#### Task details
Once a line is found to contain "click", copy it out of the listing.

○ ○ ○

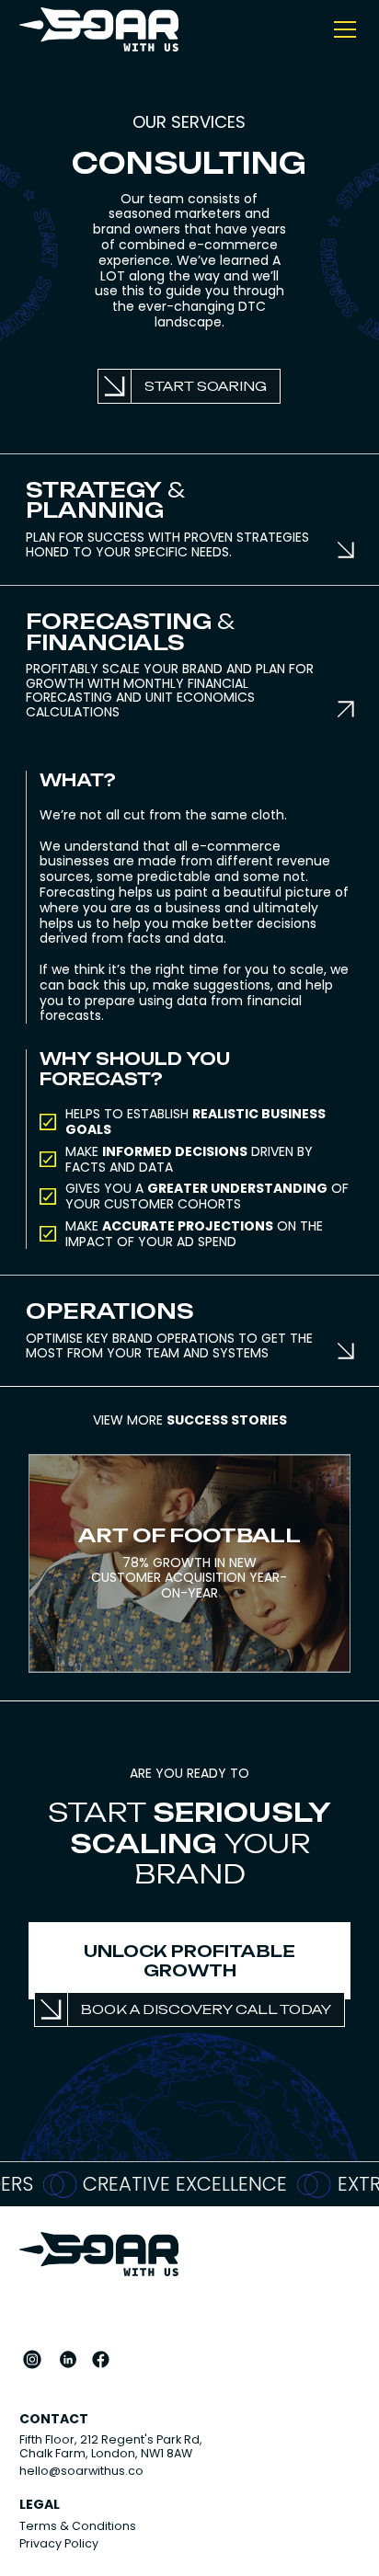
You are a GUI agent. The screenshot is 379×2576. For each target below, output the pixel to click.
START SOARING (205, 386)
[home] (98, 29)
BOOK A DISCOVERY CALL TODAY (206, 2009)
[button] (341, 29)
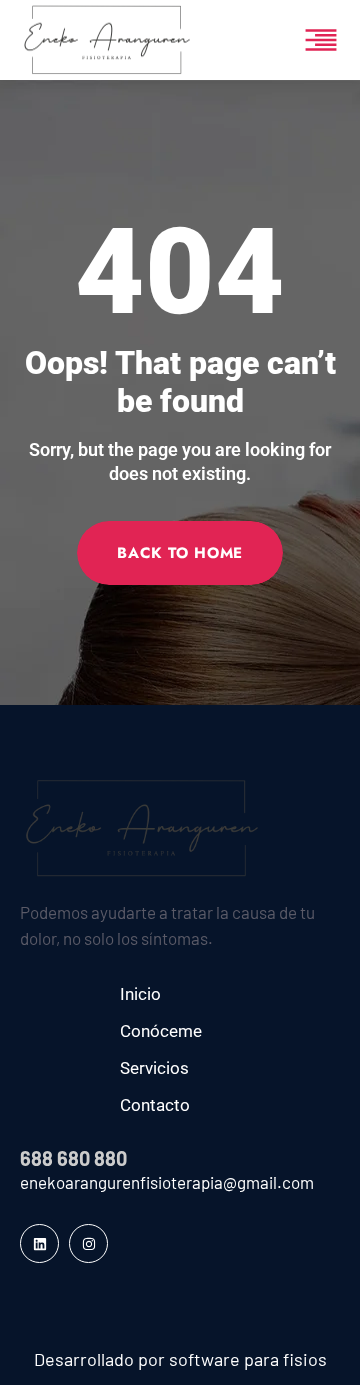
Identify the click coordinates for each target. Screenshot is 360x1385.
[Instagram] (88, 1243)
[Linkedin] (39, 1243)
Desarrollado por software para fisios (180, 1359)
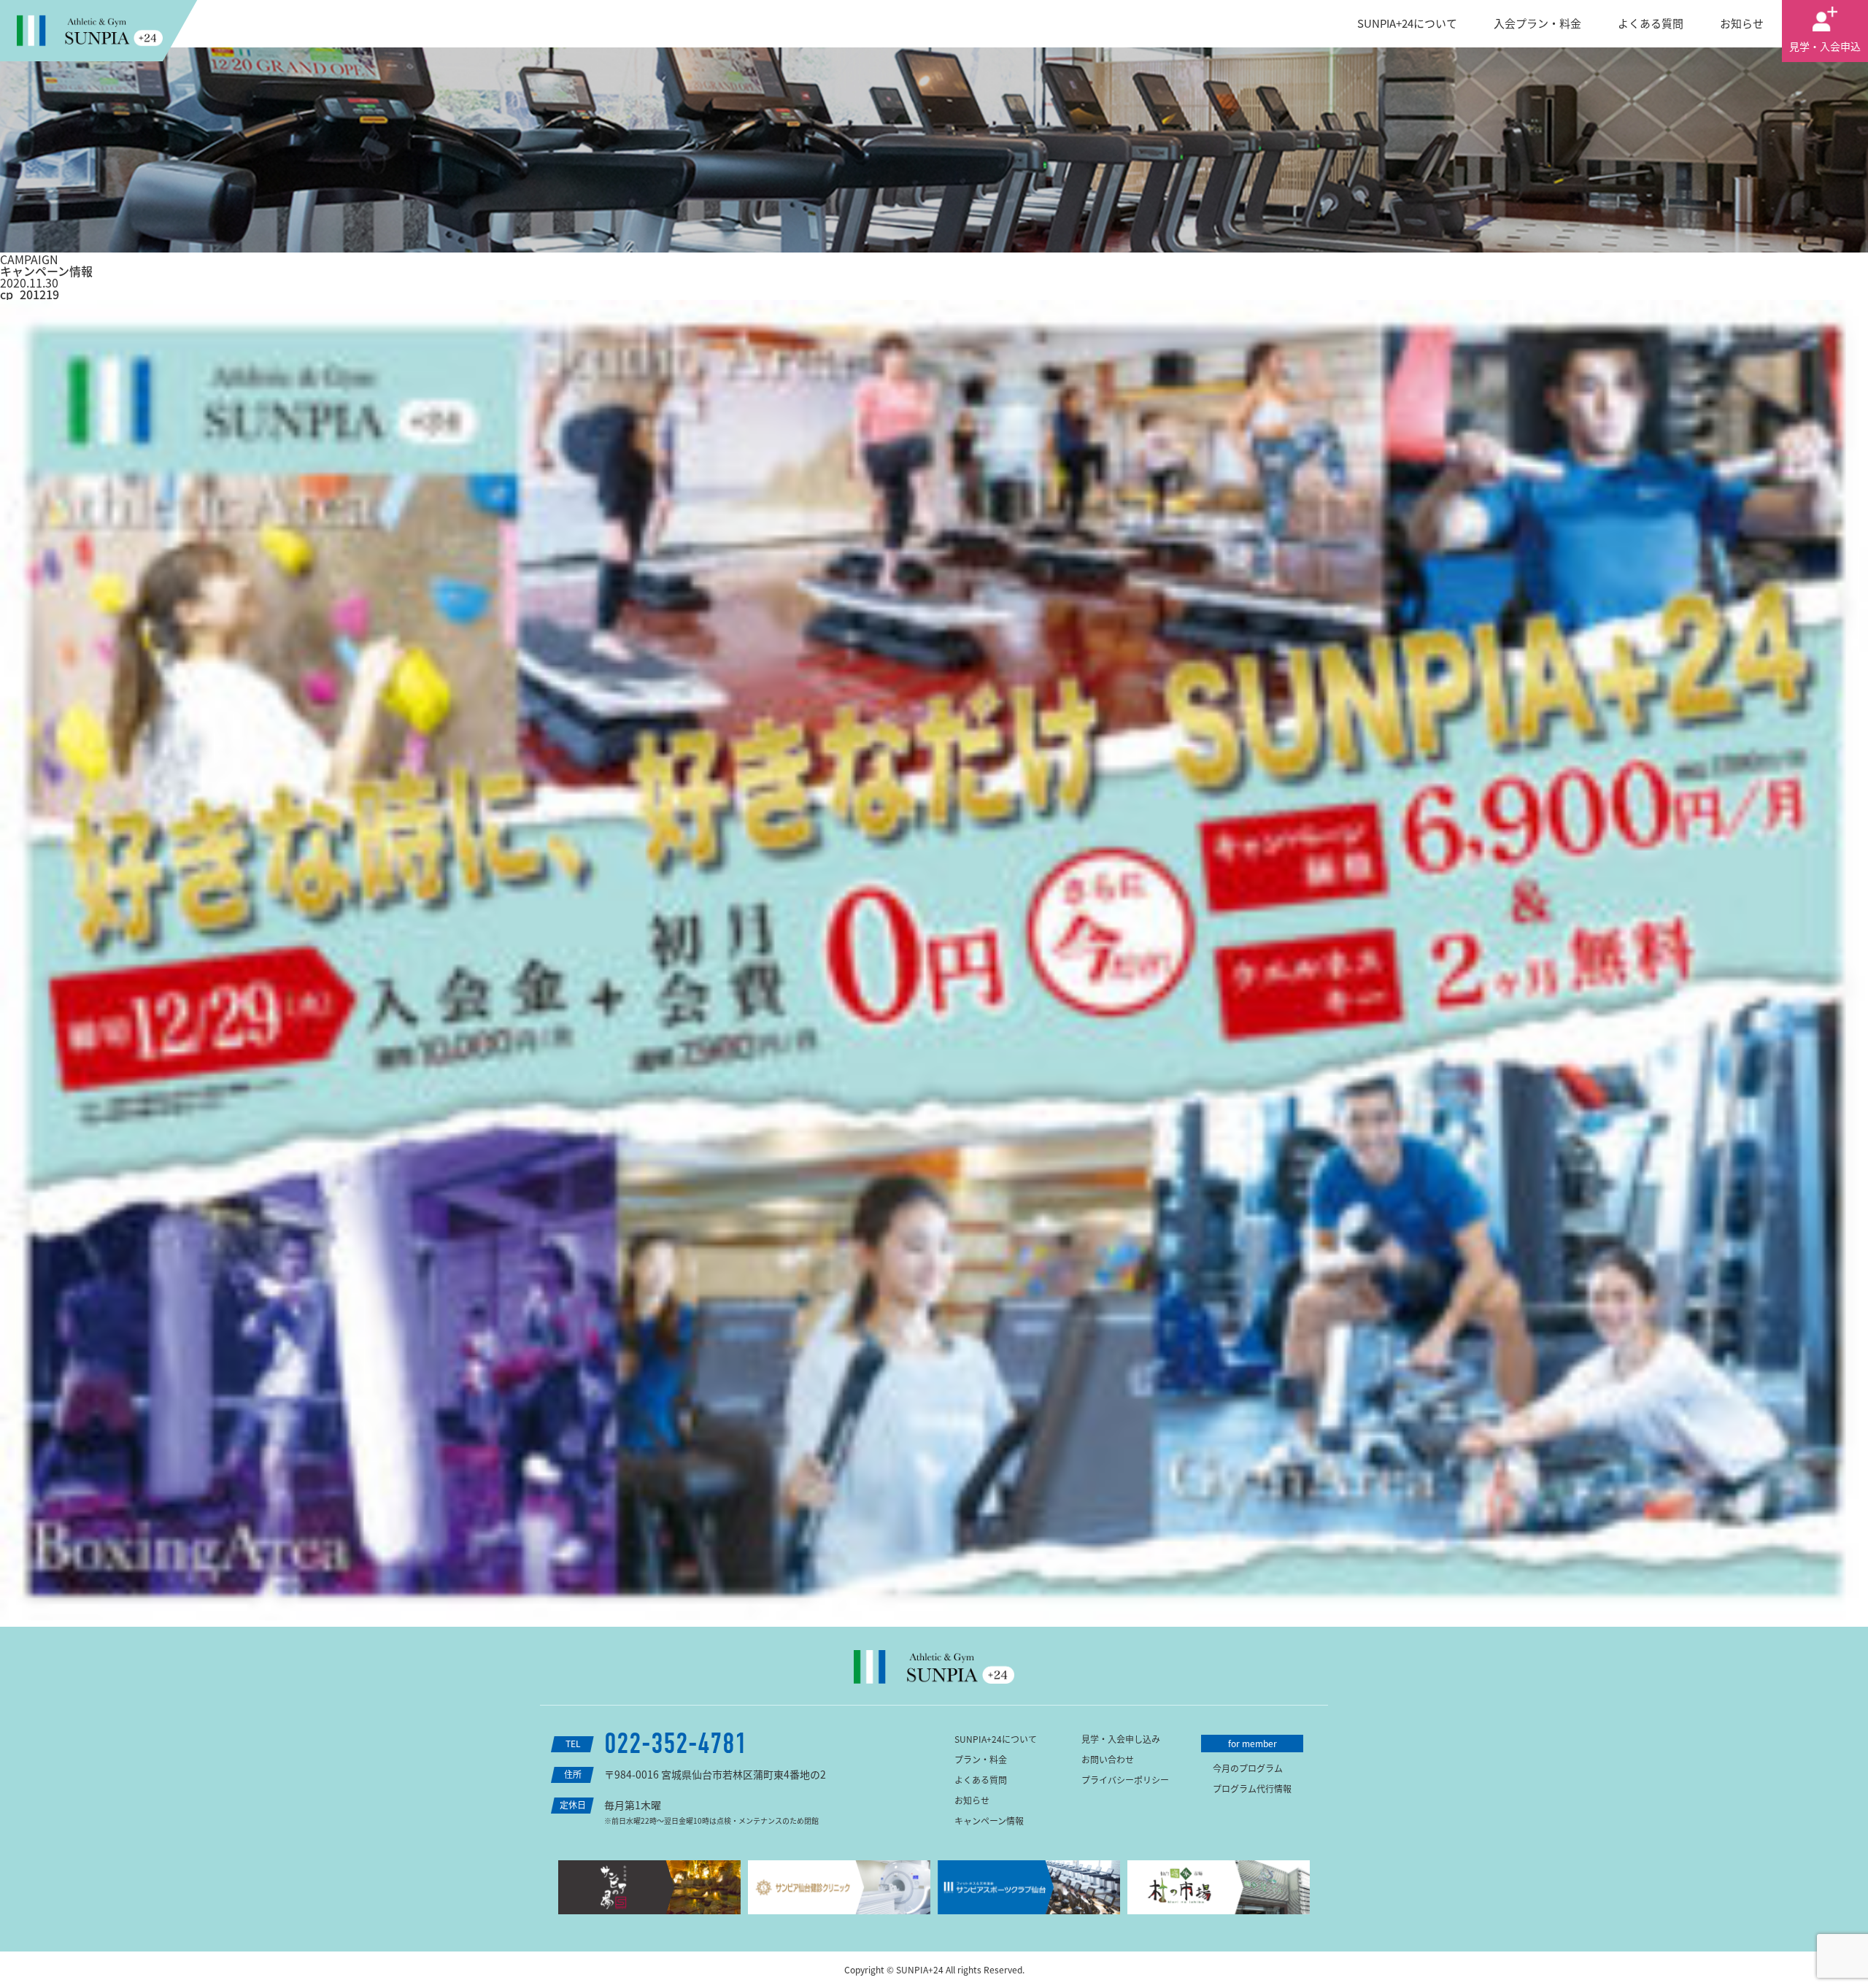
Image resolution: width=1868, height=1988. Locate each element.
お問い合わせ (1107, 1759)
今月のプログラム (1248, 1768)
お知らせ (1742, 23)
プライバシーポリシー (1125, 1780)
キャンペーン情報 (989, 1820)
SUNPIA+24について (1407, 23)
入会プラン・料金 (1537, 23)
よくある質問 (1650, 23)
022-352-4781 (675, 1743)
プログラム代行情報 (1252, 1788)
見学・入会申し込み (1120, 1739)
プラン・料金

○ ○ ○

#### Reply
You are a GUI agent. The screenshot is 379×2576. For each target below, output the pixel to click.
Identify the click coordinates for each target. Screenshot is 360x1385.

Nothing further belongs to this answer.